Le second chapitre développe une réflexion méthodologique sur la pertinence de ce matériau, répondant à la critique bourdieusienne de l'analyse des récits de vie. Ces derniers s'avèrent jouer un rôle trop fondamental dans le processus de conversion pour être écartés comme résultant d'une simple « illusion biographique » : ce processus recouvre une véritable transformation identitaire, qui trouve dans la narration de soi un moyen privilégié de s'actualiser. Se convertir, c'est aussi apprendre à raconter sa conversion, pour mettre en cohérence et défendre sa nouvelle identité. Sont ensuite présentées la trajectoire de conversion généralement observée parmi les enquêtées (en neuf étapes allant de la rencontre avec l'islam au travers d'une personne clé, à l'annonce de sa conversion et à la gestion des conflits éventuels qu'elle suscite) ainsi que les propriétés sociales qu'elles présentent de manière récurrente (elles sont généralement âgées de moins de trente ans, ont fait l'expérience du transnational à l'occasion de voyages ou de la fréquentation d'immigrés, et manifestent de fortes aspirations mystiques ou éthiques).

Les chapitres suivant sont consacrés à l'exploration de plusieurs dimensions de l'expérience des converties à l'islam. Dans le troisième, l'auteur montre comment elles se modèlent en fonction de ce qu'elles estiment être l'éthique musulmane authentique, en développant une véritable herméneutique du soi. Dans le quatrième, elle analyse certaines représentations genrées que revendiquent celles-ci (concernant le mariage, l'amour, la sexualité, etc.) pour y reconnaître un véritable féminisme. Dans le cinquième est abordée la question du contexte social dans lequel s'insèrent les conversions, et des difficultés que rencontrent souvent les converties dans leurs rapports avec leur milieu d'origine (lorsqu'il échoue à comprendre leur démarche) et leur communauté d'élection (car elles tendent à défendre une conception de la piété plus stricte que celle des individus nés dans l'islam).

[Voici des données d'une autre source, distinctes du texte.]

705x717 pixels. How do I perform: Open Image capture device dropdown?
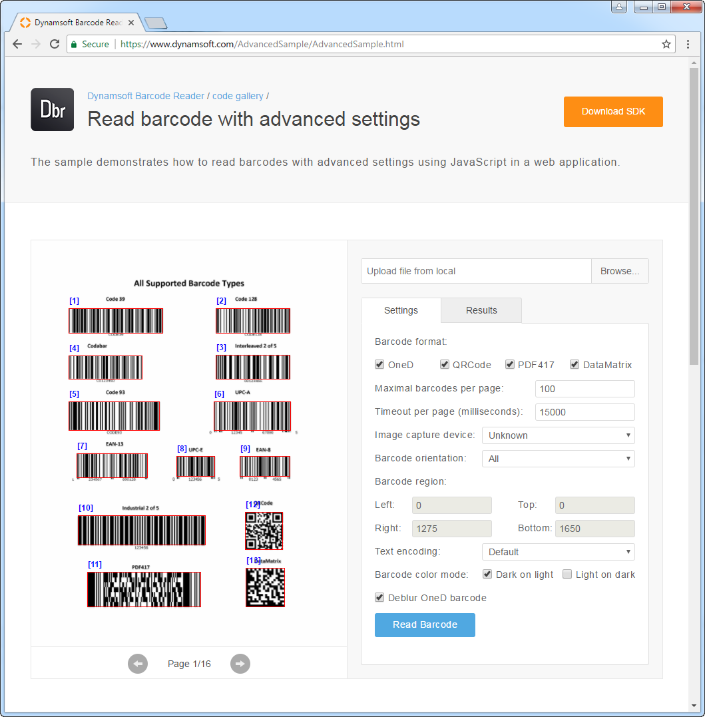558,435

Les deux derniers décrivent le statut des musulmans dans les sociétés québécoise et française et présentent les attitudes politiques des converties.

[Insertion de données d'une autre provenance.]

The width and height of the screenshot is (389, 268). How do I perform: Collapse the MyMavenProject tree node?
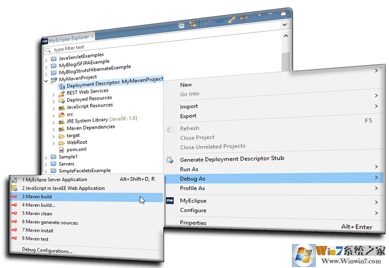tap(46, 80)
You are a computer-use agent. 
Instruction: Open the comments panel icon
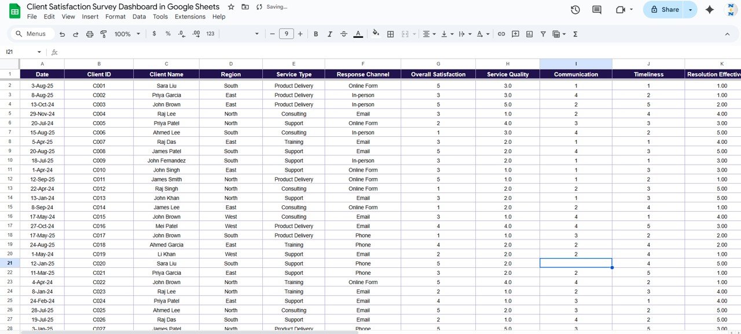click(x=597, y=10)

L'ouvrage ne comporte pas de conclusion. Le propos de Géraldine Mossière se trouve cependant bien résumé à mi-parcours, lorsqu'elle brosse le portrait général de ses enquêtées en termes suivants : « fortes d'une compréhension rationnelle et maîtrisée de leur foi, pourvues du sentiment d'être en dialogue personnel et constant avec une entité suprême et omnipotente, progressant par un travail d'introspection permanent sur une trajectoire conçue dans l'authenticité et la vérité, ces femmes se sentent investies d'une capacité d'autonomie qui leur permet de négocier avec les construits sociaux et culturels qui leur sont imposés comme des facteurs limitants. Leur discours positif à l'égard de leur choix religieux témoigne de leur sentiment d'avoir accédé à un puissant vecteur d'agentivité, soutenu et par le Texte et par leur foi. » (p. 150).

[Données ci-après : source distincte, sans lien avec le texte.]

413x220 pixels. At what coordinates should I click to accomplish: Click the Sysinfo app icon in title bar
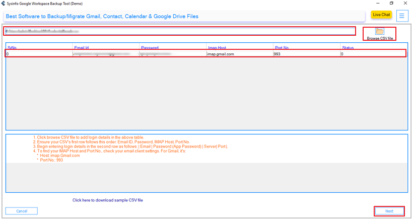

Les propos des converties sont heureusement mis en valeur par les nombreux extraits d'entretiens et l'élucidation attentive qu'en propose Géraldine Mossière. Son ouvrage présente une incontestable qualité monographique – sans échapper aux défauts dont celle-ci s'accompagne trop fréquemment. Au-delà de la posture de recherche revendiquée en introduction, il ne manifeste aucune intention théorique, ce qui le prive de tout axe critique ou problématique pour organiser l'analyse. Cette dernière se présente davantage comme une collection d'articles que comme une argumentation progressive, ce dont l'absence de conclusion est assez symptomatique, de même que les multiples redites. Impossible alors de ne pas déplorer l'absence de synthèse de la littérature consacrée aux phénomènes de conversion, et même spécifiquement à la conversion de femmes à l'islam dans les sociétés occidentales, qui est pourtant abondante : différents travaux sont présentés de manière ponctuelle, mais rien n'est dit de l'ensemble qu'ils forment, de leurs lacunes éventuelles ou de ce qui pouvait justifier une nouvelle étude. Au final, cet ouvrage inspire le sentiment regrettable de ne pas rendre justice au remarquable travail d'enquête accompli par son auteur.